• DESCRIPTION OF THE TASK:
Copy out every item below word for word, keeping each line as it appears.

• RECORDS FOR THE TASK:
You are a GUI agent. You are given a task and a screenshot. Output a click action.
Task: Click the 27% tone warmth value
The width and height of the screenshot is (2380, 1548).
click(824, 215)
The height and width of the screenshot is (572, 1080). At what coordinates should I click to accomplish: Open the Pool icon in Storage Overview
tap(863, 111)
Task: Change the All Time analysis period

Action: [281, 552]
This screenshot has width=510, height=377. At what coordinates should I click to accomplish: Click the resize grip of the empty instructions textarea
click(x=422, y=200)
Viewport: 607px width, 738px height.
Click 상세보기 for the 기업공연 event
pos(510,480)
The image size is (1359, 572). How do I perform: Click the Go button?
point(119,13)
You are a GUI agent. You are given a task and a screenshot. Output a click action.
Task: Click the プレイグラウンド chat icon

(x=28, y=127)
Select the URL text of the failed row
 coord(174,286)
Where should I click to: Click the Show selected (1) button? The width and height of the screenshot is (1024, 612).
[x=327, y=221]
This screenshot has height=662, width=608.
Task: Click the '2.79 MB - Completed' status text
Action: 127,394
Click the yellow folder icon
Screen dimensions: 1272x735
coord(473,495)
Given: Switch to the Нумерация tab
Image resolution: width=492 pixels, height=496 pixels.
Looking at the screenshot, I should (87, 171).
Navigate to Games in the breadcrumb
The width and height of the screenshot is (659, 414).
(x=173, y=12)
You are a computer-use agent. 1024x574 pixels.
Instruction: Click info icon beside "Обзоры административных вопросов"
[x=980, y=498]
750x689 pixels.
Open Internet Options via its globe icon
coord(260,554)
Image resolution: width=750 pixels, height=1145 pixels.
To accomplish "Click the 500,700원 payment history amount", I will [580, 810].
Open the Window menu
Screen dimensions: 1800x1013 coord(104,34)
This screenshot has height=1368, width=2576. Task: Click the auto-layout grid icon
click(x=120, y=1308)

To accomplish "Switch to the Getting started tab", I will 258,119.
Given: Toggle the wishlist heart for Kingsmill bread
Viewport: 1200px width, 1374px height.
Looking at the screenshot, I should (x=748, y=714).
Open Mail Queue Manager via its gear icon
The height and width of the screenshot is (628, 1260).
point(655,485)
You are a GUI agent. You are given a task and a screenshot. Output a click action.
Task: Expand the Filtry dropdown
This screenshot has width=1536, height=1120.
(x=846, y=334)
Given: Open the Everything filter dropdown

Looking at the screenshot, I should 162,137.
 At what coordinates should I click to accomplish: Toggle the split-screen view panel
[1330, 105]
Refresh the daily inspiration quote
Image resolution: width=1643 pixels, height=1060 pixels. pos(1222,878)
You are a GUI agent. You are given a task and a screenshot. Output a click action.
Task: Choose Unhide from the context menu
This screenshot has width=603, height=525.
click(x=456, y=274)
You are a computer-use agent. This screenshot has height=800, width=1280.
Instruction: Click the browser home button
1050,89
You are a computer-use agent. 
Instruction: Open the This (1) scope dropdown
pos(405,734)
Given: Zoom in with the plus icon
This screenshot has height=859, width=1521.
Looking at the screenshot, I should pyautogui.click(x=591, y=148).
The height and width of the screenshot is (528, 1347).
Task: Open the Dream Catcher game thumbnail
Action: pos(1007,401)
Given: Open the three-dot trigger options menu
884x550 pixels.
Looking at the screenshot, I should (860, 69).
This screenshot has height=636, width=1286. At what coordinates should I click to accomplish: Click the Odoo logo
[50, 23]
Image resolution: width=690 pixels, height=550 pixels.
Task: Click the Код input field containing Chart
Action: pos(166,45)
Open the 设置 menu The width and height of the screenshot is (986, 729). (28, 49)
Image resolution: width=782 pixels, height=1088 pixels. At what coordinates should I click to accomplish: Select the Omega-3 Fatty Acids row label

• REPLY TO THE TASK:
You are a GUI agent. You are given a task and a screenshot. Output a click action.
Task: Click the 27% tone warmth value
The width and height of the screenshot is (2380, 1548).
click(824, 215)
The height and width of the screenshot is (572, 1080). At what coordinates should I click to accomplish: Open the Pool icon in Storage Overview
tap(863, 111)
Task: Change the All Time analysis period

Action: [281, 552]
This screenshot has width=510, height=377. At what coordinates should I click to accomplish: Click the resize grip of the empty instructions textarea
click(x=422, y=200)
Viewport: 607px width, 738px height.
Click 상세보기 for the 기업공연 event
pos(510,480)
The image size is (1359, 572). How do I perform: Click the Go button?
point(119,13)
You are a GUI agent. You are given a task and a screenshot. Output a click action.
Task: Click the プレイグラウンド chat icon

(x=28, y=127)
Select the URL text of the failed row
 coord(174,286)
Where should I click to: Click the Show selected (1) button? The width and height of the screenshot is (1024, 612).
[x=327, y=221]
This screenshot has height=662, width=608.
Task: Click the '2.79 MB - Completed' status text
Action: 127,394
Click the yellow folder icon
Screen dimensions: 1272x735
coord(473,495)
Given: Switch to the Нумерация tab
Image resolution: width=492 pixels, height=496 pixels.
Looking at the screenshot, I should (87, 171).
Navigate to Games in the breadcrumb
The width and height of the screenshot is (659, 414).
(x=173, y=12)
You are a computer-use agent. 1024x574 pixels.
Instruction: Click info icon beside "Обзоры административных вопросов"
[x=980, y=498]
750x689 pixels.
Open Internet Options via its globe icon
coord(260,554)
Image resolution: width=750 pixels, height=1145 pixels.
To accomplish "Click the 500,700원 payment history amount", I will [580, 810].
Open the Window menu
Screen dimensions: 1800x1013 coord(104,34)
This screenshot has height=1368, width=2576. Task: Click the auto-layout grid icon
click(x=120, y=1308)

To accomplish "Switch to the Getting started tab", I will 258,119.
Given: Toggle the wishlist heart for Kingsmill bread
Viewport: 1200px width, 1374px height.
Looking at the screenshot, I should (x=748, y=714).
Open Mail Queue Manager via its gear icon
The height and width of the screenshot is (628, 1260).
point(655,485)
You are a GUI agent. You are given a task and a screenshot. Output a click action.
Task: Expand the Filtry dropdown
This screenshot has width=1536, height=1120.
(x=846, y=334)
Given: Open the Everything filter dropdown

Looking at the screenshot, I should 162,137.
 At what coordinates should I click to accomplish: Toggle the split-screen view panel
[1330, 105]
Refresh the daily inspiration quote
Image resolution: width=1643 pixels, height=1060 pixels. pos(1222,878)
You are a GUI agent. You are given a task and a screenshot. Output a click action.
Task: Choose Unhide from the context menu
This screenshot has width=603, height=525.
click(x=456, y=274)
You are a computer-use agent. This screenshot has height=800, width=1280.
Instruction: Click the browser home button
1050,89
You are a computer-use agent. 
Instruction: Open the This (1) scope dropdown
pos(405,734)
Given: Zoom in with the plus icon
This screenshot has height=859, width=1521.
Looking at the screenshot, I should pyautogui.click(x=591, y=148).
The height and width of the screenshot is (528, 1347).
Task: Open the Dream Catcher game thumbnail
Action: pos(1007,401)
Given: Open the three-dot trigger options menu
884x550 pixels.
Looking at the screenshot, I should (860, 69).
This screenshot has height=636, width=1286. At what coordinates should I click to accomplish: Click the Odoo logo
[50, 23]
Image resolution: width=690 pixels, height=550 pixels.
Task: Click the Код input field containing Chart
Action: pos(166,45)
Open the 设置 menu The width and height of the screenshot is (986, 729). (28, 49)
Image resolution: width=782 pixels, height=1088 pixels. At what coordinates should I click to accomplish: Select the Omega-3 Fatty Acids row label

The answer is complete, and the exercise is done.